- [Text shown]:
* * * * * * * * *
High performance distributed DML in Citus

Written by Marco Slot
July 25, 2018

One of the many unique abilities of SQL databases is to transform data using advanced SQL queries and joins in a transactional manner. Commands like UPDATE and DELETE are commonly used for manipulating individual rows, but they become truly powerful when you can use subqueries to determine which rows to modify and how to modify them. It allows you to implement batch processing operations in a thread-safe, transactional, scalable manner.

Citus recently added support for UPDATE/DELETE commands with subqueries that span across all the data. Together with the CTE infrastructure that we’ve introduced over the past few releases, this gives you a new set of powerful distributed data transformation commands. As always, we’ve made sure that queries are executed as quickly and efficiently as possible by spreading out the work to where the data is stored.

Let’s look at an example of how you can use UPDATE/DELETE with subqueries.

Batching data transformations using DML with subqueries

Let’s say we have a website where people can review movies. The review score is always shown alongside the title of movie, so we want looking up the score to be fast and the fastest way is to store it alongside the movie itself.

CREATE TABLE movies (
    movie_id bigint primary key,
    movie_name text not null,
    release_date date,
    movie_details jsonb,
    review_score double precision,
    review_count bigint not null default 0
);

SELECT create_distributed_table('movies', 'movie_id');

INSERT INTO
    movies (movie_id, movie_name, release_date)
* * * * * * * * *
- [Tasks to perform]:
1. In the Citus DML article, why does the movie review website store the review score together with the movie itself?
2. Repeat the Citus DML article word for word, everything from "One of the many" down to "data is stored.".
3. Proceed with the Citus DML article, picking it up right after the last line shown.

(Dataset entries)
* * * * * * * * *
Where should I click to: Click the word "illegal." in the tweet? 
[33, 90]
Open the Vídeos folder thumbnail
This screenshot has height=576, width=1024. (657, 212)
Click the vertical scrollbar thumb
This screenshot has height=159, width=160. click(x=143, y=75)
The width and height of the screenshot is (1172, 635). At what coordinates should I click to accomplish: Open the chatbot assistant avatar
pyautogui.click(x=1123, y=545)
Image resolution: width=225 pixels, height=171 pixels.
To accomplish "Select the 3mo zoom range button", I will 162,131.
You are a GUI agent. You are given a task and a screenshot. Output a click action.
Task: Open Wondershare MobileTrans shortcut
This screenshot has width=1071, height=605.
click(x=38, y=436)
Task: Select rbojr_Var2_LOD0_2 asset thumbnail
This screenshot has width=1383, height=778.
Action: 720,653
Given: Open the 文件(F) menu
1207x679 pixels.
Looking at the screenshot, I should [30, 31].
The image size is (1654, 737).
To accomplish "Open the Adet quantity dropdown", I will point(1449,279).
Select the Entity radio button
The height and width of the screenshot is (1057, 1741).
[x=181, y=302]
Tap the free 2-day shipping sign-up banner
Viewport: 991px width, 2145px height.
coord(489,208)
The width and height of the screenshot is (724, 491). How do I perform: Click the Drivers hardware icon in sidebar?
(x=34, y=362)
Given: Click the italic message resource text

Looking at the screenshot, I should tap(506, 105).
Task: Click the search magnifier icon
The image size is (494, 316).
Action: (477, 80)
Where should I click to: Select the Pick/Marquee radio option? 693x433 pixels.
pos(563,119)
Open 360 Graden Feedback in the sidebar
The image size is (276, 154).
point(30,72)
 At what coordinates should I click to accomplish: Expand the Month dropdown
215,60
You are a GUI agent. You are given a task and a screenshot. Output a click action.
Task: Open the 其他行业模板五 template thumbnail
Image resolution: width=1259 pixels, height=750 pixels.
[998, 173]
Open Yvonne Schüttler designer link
* * * * * * * * *
- [Answers by task]:
1. The score is always shown alongside the movie title, so looking it up needs to be fast, and storing it with the movie is the fastest way.

2.
One of the many unique abilities of SQL databases is to transform data using advanced SQL queries and joins in a transactional manner. Commands like UPDATE and DELETE are commonly used for manipulating individual rows, but they become truly powerful when you can use subqueries to determine which rows to modify and how to modify them. It allows you to implement batch processing operations in a thread-safe, transactional, scalable manner.

Citus recently added support for UPDATE/DELETE commands with subqueries that span across all the data. Together with the CTE infrastructure that we’ve introduced over the past few releases, this gives you a new set of powerful distributed data transformation commands. As always, we’ve made sure that queries are executed as quickly and efficiently as possible by spreading out the work to where the data is stored.

3.
VALUES
    (1, 'Star Wars: Episode I – The Phantom Menace', '1999-05-19'),
    (4, 'Star Wars: Episode IV - A New Hope', '1977-12-15');

It’s important to realise that updating the review score whenever a review is added is often a bad idea. An UPDATE takes a row-level lock, which blocks concurrent UPDATEs on the same row. If many people review a movie at the same time (e.g. when it was just released), then they will all have to wait for each other. Moreover, Postgres implements updates as a delete and an insert, which means Postgres will rewrite all the full details of the movie every time a review is added and the table will get bloated with deleted tuples that need to be vacuumed.

Fortunately, it’s usually not a requirement that the overall review score is always up-to-date. We can afford to wait at least a few minutes before updating the overall score. That allows us to process all new reviews in a bulk UPDATE, which avoids the problems mentioned above.

We’ll keep a separate table of reviews, which also allows us to store more details on the review. Inserting into a table is cheap and inserts never block each other.

CREATE TABLE movie_reviews (
    movie_id bigint not null,
    review_id bigserial,
    review_time timestamptz not null default now(),
    user_id bigint,
    score double precision not null,
    review_text text,
    PRIMARY KEY (review_id, movie_id)
);

SELECT create_distributed_table('movie_reviews', 'movie_id');

INSERT INTO
    movie_reviews (movie_id, user_id, score, review_text)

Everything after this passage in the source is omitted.